To do: Copy out, from the data below, each line in which the word "Task" occurs.

━━━ The data

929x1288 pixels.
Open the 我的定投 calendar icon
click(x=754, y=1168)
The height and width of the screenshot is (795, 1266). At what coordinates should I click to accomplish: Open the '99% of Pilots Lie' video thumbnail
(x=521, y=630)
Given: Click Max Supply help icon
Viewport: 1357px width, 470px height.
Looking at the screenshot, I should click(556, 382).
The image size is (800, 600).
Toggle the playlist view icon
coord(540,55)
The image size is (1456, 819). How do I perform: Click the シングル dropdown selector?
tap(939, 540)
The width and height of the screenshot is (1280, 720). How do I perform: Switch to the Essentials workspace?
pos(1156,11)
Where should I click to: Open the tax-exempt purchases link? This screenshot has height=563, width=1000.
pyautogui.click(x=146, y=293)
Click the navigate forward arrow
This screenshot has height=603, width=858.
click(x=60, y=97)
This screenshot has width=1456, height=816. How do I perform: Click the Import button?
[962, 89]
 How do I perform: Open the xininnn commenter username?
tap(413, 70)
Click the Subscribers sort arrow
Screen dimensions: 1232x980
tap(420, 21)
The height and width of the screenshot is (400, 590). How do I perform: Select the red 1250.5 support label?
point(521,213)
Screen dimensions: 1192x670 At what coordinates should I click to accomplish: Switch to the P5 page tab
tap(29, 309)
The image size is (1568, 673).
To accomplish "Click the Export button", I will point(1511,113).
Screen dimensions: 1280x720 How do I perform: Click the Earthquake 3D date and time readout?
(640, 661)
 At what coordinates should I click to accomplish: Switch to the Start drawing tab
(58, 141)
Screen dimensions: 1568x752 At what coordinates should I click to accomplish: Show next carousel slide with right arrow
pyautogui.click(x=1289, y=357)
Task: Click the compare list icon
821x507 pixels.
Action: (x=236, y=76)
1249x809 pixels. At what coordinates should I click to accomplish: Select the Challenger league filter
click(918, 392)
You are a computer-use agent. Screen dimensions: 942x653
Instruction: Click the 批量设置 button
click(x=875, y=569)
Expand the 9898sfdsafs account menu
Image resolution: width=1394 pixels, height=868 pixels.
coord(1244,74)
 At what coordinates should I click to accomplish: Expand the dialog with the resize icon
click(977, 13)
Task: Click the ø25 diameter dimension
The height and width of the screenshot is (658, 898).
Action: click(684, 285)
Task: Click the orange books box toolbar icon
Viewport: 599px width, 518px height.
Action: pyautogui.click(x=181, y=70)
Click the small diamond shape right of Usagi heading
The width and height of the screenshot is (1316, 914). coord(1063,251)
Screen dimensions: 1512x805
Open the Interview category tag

━━━━━━

Output:
Task: Click the compare list icon
Task: Click the ø25 diameter dimension
Task: Click the orange books box toolbar icon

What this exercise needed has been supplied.